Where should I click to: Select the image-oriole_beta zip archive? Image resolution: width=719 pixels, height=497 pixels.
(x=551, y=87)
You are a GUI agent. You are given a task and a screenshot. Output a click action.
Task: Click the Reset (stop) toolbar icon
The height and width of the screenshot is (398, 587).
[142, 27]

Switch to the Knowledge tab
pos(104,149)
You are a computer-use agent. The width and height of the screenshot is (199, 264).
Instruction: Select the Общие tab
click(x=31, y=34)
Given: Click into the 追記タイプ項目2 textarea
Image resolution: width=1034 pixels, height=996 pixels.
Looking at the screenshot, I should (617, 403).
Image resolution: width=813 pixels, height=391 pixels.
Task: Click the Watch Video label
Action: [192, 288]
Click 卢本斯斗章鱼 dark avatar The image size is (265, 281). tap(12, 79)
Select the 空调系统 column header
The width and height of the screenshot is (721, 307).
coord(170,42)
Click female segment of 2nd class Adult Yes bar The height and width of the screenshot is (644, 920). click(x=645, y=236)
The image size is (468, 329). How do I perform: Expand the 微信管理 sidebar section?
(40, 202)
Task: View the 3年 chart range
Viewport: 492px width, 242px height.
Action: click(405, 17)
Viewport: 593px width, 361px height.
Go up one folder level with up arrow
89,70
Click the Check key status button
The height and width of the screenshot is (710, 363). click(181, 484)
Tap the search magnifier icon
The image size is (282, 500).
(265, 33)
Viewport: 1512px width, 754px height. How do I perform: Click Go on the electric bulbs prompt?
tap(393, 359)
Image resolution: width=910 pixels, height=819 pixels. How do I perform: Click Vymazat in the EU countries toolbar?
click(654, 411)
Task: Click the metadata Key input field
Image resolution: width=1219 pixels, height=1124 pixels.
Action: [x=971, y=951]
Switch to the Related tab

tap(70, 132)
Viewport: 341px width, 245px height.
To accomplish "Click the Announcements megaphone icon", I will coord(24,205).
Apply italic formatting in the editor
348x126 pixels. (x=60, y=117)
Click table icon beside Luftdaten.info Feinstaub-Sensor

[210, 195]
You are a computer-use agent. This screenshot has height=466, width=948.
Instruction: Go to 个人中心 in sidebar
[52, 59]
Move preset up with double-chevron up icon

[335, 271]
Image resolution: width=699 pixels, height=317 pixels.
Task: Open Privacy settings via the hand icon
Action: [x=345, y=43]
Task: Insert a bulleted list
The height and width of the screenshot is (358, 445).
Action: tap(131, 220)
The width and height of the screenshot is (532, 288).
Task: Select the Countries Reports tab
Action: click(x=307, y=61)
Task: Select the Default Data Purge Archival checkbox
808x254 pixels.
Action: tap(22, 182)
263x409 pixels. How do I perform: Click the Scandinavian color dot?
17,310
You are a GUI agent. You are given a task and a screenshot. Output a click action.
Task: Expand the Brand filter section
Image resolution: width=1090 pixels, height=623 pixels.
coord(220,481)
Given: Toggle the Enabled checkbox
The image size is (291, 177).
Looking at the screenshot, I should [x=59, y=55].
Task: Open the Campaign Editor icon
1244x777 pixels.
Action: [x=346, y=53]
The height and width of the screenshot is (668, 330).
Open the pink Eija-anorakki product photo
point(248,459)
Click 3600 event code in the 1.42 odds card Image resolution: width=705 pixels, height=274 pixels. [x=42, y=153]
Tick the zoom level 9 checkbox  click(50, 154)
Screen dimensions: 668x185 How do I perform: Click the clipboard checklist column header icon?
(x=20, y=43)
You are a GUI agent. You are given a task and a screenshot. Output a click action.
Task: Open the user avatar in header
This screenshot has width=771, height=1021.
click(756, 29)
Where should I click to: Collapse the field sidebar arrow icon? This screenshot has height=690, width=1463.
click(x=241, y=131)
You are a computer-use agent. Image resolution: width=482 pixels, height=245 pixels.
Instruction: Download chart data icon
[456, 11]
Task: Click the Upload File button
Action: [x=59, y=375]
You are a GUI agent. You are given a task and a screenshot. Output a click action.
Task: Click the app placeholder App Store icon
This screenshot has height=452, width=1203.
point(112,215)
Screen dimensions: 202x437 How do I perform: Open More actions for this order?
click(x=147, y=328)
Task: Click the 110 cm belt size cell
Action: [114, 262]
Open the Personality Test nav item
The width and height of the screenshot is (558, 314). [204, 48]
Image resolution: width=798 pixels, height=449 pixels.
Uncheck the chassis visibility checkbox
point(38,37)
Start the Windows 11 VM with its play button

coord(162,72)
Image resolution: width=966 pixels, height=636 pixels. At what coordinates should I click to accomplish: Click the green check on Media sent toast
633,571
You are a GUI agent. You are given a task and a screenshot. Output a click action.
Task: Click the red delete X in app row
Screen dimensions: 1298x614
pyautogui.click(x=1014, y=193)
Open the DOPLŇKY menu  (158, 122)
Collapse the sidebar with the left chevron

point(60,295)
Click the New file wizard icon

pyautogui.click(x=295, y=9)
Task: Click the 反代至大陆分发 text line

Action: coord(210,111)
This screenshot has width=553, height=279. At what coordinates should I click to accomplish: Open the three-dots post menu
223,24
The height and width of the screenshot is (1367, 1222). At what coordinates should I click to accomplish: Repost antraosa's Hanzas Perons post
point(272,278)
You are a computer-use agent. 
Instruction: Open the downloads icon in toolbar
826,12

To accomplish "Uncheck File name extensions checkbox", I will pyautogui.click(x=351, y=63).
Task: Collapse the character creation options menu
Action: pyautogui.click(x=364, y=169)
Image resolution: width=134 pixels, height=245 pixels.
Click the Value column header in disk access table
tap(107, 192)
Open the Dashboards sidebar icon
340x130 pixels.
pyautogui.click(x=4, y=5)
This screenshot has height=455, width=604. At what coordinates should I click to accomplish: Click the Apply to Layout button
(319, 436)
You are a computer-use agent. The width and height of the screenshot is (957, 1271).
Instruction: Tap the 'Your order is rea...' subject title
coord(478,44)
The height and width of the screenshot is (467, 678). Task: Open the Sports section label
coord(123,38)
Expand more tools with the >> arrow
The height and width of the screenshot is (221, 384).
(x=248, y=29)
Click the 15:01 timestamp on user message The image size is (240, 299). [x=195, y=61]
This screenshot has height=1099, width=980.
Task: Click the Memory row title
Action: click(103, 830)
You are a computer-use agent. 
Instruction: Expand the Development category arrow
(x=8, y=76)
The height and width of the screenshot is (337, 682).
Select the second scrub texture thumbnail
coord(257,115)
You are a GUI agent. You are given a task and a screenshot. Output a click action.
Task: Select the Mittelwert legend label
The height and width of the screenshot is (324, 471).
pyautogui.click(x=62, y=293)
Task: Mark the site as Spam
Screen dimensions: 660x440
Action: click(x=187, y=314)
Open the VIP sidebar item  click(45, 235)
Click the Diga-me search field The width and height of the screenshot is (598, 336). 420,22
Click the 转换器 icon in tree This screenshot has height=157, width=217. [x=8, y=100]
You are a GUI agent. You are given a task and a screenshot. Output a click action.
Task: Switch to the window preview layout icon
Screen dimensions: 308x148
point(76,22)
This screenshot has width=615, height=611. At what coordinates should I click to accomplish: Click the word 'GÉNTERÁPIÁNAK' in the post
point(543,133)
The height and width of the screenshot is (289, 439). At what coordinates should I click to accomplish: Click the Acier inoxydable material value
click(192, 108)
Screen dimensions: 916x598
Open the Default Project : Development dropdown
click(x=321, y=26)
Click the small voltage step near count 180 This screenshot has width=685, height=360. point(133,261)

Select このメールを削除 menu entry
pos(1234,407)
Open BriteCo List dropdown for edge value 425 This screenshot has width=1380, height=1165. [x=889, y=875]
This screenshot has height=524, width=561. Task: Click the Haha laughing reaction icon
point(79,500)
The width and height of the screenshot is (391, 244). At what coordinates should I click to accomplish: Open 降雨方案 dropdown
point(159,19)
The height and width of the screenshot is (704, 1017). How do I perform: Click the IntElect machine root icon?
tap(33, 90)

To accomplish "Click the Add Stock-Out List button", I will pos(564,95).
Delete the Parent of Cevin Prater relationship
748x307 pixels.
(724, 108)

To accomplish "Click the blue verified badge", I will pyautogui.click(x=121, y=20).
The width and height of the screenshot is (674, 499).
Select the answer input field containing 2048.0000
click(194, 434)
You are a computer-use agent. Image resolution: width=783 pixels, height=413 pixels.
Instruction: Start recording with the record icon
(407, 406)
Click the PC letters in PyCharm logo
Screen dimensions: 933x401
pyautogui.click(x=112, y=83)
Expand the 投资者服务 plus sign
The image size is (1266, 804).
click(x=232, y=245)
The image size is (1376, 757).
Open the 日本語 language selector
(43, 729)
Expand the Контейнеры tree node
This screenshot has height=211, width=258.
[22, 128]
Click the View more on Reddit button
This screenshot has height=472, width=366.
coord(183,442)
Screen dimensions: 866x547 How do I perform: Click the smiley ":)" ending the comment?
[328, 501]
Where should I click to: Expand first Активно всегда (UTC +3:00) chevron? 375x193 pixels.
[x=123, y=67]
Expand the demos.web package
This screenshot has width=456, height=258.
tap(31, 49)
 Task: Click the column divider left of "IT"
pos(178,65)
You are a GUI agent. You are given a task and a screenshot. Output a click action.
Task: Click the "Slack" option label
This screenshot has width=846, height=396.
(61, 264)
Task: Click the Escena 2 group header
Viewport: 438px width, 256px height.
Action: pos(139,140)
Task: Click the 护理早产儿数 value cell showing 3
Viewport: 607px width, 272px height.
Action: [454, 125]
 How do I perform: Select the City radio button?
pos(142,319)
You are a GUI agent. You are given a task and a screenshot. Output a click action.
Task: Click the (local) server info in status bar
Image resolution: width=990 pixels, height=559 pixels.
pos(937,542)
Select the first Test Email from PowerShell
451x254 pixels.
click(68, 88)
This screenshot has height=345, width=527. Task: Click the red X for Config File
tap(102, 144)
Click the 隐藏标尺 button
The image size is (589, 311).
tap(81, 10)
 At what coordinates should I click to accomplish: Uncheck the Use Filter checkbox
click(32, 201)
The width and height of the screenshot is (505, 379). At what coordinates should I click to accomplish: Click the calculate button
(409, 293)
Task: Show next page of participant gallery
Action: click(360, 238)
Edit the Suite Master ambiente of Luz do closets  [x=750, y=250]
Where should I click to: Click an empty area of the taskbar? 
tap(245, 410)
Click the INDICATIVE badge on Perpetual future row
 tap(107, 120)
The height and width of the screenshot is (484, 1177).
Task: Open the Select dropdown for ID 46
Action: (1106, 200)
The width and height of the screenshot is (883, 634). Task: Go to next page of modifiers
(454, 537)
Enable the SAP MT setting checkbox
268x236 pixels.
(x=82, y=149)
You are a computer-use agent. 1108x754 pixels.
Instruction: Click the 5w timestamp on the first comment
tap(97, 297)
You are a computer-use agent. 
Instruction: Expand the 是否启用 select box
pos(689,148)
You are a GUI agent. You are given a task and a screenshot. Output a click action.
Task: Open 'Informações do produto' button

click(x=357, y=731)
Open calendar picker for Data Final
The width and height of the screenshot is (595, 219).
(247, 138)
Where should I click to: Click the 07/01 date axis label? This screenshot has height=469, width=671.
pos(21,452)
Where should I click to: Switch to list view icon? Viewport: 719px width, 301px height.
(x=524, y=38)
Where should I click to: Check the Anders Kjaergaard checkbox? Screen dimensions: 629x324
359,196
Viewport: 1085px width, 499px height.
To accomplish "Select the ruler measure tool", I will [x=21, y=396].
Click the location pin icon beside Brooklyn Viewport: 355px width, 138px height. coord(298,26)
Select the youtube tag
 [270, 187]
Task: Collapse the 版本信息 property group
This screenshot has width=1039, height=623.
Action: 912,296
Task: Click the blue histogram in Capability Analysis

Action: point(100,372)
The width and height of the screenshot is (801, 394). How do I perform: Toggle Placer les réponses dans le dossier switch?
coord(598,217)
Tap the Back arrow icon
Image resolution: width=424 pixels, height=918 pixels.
----
### Requirement
For every line in the data above that has the string "search", return that line.

### Reply
Tap the search magnifier icon
Click the Diga-me search field The width and height of the screenshot is (598, 336). 420,22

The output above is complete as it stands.